Her other medical problems included a history of subacute bacterial endocarditis. She did not have a history of hypertension, diabetes mellitus, or previous strokes. Neurological exam on admission was within normal limits. She was assessed by an ophthalmologist who detected no abnormality. Psychiatric interview revealed a history consistent with opioid dependence but no other overt psychiatric disorder. However, she was experiencing symptoms of opioid withdrawal and craving and was relatively less concerned about her problems. Mini-Mental State Examination (MMSE) was 25/30. Montreal Cognitive Assessment,3 which has been shown to be sensitive in screening for mild cognitive impairment, was performed. The result of 24/30 is consistent with mild cognitive impairment. In particular, she had difficulty with copying a cube and clock drawing (Figure 1), suggesting an involvement of the visuospatial system. Other areas of cognitive functioning including memory were largely intact.
MRI showed several foci of T2 and FLAIR hyperintensity in the temporal and parietal lobes bilaterally and also in the right frontal lobe. There was corresponding hyperintensity of these foci on diffusion weighted imaging that were consistent with multiple embolic infarcts (Figure 2 and Figure 3).
Her visual disturbance, described as vague and fluctuating visual difficulties, resolved during the hospital admission. She was discharged on follow up with substance abuse and neuropsychiatry services.

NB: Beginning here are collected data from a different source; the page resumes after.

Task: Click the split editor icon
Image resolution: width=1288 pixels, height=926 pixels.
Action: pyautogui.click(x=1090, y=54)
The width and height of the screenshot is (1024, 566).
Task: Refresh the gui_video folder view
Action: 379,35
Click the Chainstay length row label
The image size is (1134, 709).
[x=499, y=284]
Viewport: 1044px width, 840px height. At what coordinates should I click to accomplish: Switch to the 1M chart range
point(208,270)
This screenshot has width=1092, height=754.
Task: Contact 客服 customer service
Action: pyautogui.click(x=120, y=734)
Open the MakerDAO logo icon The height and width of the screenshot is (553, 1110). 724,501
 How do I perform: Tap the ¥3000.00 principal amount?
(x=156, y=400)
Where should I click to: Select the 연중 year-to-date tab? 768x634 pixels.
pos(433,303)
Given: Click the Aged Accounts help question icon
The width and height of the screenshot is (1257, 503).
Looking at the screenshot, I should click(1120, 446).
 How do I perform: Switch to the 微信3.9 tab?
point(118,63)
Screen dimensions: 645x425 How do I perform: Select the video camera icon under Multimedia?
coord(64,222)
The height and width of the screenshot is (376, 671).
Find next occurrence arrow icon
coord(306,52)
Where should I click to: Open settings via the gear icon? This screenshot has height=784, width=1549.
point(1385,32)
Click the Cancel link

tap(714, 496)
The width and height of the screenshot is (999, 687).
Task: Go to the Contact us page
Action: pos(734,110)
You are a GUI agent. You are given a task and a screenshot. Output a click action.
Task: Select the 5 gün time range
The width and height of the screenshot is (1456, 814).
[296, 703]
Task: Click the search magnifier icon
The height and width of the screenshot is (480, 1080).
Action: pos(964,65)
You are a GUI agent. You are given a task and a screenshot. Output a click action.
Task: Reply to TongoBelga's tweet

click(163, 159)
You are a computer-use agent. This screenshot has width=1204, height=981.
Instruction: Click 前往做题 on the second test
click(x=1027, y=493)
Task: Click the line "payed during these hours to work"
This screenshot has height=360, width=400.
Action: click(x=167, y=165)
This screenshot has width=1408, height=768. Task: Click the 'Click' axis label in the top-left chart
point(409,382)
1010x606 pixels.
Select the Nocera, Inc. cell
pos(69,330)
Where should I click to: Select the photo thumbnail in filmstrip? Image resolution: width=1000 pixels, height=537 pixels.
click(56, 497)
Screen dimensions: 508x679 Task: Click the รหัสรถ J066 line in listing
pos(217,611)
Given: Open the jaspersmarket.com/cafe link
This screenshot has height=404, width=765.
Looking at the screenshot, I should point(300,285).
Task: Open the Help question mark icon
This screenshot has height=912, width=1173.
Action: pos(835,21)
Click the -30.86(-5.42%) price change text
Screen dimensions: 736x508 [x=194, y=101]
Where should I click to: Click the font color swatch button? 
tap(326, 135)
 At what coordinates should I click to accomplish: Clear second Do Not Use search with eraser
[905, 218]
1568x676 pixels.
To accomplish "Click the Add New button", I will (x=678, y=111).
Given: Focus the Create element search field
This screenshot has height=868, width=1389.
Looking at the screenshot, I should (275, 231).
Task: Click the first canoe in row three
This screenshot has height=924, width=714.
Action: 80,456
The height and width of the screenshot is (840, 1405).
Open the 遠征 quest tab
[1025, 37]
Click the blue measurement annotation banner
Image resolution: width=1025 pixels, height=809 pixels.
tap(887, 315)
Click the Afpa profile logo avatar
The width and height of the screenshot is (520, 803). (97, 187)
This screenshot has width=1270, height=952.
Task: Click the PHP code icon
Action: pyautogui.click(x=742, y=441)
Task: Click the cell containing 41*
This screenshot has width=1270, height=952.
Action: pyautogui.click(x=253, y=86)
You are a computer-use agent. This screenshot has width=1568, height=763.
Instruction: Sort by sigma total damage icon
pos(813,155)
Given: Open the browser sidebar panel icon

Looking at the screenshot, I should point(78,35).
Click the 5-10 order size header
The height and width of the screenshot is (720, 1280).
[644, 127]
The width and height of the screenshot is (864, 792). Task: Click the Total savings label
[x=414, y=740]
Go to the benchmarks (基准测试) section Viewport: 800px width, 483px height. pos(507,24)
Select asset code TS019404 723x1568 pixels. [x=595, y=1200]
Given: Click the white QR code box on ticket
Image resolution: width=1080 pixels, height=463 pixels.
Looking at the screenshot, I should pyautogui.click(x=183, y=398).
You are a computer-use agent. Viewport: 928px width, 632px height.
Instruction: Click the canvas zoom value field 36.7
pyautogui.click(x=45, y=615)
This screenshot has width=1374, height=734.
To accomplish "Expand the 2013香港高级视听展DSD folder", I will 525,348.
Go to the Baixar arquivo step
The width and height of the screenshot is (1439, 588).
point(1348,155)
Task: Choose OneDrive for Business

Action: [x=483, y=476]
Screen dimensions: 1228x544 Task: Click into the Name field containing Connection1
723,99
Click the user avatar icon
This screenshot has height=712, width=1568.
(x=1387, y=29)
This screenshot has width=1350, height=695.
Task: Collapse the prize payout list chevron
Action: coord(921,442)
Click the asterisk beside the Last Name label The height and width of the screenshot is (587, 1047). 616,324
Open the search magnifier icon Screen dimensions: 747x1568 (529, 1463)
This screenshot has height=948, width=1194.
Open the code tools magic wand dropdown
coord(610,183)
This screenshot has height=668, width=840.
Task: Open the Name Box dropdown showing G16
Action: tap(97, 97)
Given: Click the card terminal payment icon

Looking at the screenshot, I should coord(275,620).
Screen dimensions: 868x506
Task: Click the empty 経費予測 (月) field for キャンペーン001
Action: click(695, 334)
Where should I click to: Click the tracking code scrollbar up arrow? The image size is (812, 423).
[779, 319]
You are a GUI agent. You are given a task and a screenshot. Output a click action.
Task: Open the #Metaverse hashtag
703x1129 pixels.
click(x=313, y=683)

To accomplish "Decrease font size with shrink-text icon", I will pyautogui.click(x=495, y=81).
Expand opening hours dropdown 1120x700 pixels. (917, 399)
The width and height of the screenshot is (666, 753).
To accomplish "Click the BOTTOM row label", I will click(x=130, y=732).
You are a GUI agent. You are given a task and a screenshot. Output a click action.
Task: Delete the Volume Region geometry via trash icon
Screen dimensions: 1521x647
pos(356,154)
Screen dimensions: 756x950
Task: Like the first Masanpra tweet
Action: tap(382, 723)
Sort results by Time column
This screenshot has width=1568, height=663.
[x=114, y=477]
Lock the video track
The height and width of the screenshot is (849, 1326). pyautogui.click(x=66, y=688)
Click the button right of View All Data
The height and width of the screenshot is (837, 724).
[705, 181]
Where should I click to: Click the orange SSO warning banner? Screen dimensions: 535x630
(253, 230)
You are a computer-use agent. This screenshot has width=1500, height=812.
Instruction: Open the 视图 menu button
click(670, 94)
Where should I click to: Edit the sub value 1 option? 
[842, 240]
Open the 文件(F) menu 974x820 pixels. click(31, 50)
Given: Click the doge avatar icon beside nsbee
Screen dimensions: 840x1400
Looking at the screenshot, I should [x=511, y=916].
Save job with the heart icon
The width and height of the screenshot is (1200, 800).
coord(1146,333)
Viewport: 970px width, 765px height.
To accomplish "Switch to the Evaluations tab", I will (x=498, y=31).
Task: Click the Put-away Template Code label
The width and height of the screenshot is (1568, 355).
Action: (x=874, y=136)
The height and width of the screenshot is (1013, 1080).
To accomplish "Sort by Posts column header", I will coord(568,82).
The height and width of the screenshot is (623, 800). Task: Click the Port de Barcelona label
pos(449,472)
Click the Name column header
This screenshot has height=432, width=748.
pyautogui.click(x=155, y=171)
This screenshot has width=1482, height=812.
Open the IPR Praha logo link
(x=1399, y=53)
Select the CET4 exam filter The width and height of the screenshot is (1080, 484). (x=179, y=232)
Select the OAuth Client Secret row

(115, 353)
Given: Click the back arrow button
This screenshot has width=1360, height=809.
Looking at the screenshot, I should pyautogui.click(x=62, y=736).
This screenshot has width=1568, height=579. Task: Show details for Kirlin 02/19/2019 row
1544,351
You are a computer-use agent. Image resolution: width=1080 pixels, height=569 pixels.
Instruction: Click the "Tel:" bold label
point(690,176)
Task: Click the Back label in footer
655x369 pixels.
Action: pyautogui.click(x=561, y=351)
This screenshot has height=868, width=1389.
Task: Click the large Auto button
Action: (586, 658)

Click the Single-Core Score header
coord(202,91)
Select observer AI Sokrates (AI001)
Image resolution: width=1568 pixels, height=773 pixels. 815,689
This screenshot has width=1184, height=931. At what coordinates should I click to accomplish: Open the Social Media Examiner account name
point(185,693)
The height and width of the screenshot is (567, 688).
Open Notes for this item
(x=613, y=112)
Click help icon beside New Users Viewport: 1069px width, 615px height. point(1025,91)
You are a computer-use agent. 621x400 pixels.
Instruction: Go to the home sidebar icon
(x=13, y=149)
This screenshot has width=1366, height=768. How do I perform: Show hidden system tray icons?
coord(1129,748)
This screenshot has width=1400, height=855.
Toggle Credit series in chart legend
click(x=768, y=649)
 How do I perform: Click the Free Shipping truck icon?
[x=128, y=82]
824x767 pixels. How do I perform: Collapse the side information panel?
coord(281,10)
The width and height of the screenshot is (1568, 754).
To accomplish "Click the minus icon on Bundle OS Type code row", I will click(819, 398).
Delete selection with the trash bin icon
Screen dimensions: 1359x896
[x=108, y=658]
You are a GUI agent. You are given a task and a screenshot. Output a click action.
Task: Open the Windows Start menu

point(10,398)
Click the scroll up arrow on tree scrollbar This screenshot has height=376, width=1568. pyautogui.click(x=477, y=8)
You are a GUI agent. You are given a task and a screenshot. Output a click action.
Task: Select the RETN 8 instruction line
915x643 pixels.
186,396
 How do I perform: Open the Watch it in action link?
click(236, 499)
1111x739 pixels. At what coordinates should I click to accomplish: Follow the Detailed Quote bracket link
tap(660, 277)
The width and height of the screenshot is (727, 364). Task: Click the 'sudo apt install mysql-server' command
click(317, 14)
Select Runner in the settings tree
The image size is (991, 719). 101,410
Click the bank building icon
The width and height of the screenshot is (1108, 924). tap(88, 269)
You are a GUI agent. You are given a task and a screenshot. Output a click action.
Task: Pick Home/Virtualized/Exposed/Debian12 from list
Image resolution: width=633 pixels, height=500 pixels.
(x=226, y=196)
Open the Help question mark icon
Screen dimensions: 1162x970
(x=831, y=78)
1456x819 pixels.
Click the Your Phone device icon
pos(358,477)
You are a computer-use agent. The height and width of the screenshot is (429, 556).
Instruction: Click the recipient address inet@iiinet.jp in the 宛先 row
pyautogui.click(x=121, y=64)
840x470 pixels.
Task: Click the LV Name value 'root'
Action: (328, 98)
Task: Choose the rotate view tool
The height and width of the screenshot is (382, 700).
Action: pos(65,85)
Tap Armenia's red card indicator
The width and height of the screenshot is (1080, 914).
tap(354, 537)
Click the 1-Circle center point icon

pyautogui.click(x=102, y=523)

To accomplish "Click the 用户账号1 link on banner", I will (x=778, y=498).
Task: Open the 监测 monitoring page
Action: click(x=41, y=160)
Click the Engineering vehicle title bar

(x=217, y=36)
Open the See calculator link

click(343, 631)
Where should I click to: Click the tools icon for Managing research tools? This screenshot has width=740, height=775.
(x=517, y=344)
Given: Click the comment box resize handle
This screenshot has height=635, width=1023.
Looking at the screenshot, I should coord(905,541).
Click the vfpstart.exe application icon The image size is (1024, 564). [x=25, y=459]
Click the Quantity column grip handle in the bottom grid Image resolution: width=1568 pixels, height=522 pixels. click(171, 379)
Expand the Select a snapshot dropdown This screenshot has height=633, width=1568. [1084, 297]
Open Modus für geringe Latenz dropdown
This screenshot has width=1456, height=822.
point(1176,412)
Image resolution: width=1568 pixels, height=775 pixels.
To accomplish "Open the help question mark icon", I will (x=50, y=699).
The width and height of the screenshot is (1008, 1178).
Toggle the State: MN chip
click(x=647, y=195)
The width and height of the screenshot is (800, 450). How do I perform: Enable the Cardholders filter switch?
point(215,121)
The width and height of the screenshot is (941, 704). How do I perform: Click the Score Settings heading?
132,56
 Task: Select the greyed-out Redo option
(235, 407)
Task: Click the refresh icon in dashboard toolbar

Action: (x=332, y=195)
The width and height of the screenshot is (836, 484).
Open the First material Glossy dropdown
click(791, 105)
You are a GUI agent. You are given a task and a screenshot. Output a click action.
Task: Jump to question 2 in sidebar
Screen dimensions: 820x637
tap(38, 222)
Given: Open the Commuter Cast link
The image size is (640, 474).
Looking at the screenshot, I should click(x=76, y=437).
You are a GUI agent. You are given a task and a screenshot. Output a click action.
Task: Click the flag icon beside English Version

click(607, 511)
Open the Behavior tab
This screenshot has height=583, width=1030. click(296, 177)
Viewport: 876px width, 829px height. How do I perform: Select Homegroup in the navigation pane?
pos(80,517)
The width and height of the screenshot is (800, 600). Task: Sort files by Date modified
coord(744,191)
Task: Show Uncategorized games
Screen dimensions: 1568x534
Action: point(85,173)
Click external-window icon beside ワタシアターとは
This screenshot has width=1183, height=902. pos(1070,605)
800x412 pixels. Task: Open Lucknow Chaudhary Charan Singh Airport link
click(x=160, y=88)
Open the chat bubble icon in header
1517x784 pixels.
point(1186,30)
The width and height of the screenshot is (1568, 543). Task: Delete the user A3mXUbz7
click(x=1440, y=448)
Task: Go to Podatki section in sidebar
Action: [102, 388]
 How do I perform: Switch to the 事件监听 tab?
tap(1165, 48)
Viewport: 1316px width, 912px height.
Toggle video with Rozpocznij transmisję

Intravenous drug abuse has been associated with multiple medical problems; parenteral (both intravenous and intra-arterial) injections into the carotid artery could directly and indirectly lead to damage of the brain vasculature and parenchyma. To the best of our literature search we have not found published information pertaining to embolic phenomenon associated with parenteral burprenorphine. Of great interest also is the observation that such gross radioimaging findings did not correlate commensurately with significant, overt neuropsychiatric impairment. Instead the clinical symptoms appeared to abate with time.
Multiple embolic infarcts in the brain have been associated with aortic arch atheroma, atrial fibrillation, atrial myxoma and aneurysm, cardiomyopathy, infective endocarditis, carotid artery, and cardiac procedures.4 The pattern of infarction has been reported to depend on embolic load, type, composition, and size of particles. Such particles include air bubbles, calcified particles, fibroelastomic tissue, and platelet fibrin particles.5 Hence it can be inferred that the particulate size and constituents of ground buprenorphine and the water used may have a bearing on the embolic infarct. It is conceivable that a large injection of powdered drug could cause a shower of particulate emboli in the brain.
It would not always be possible to distinguish whether the embolic phenomenon is caused by or associated with this patient’s subacute endocarditis or the parenteral buprenorphine or both, which, in our view, is most likely the case. Moreover, temporally it is likely that the multiple episodes occurred over several months and the neuropsychiatric and radiologic sequalae were due to a cumulation of multiple successive insults. More investigation is merited to understand the etiology, pathophysiology and treatment of multiple particulate embolism due to intravascular injection of substances. We also recommend that patients who abuse substances parenterally and present with neuropsychiatric symptoms undergo detailed neuropsychiatric assessment, including appropriate imaging.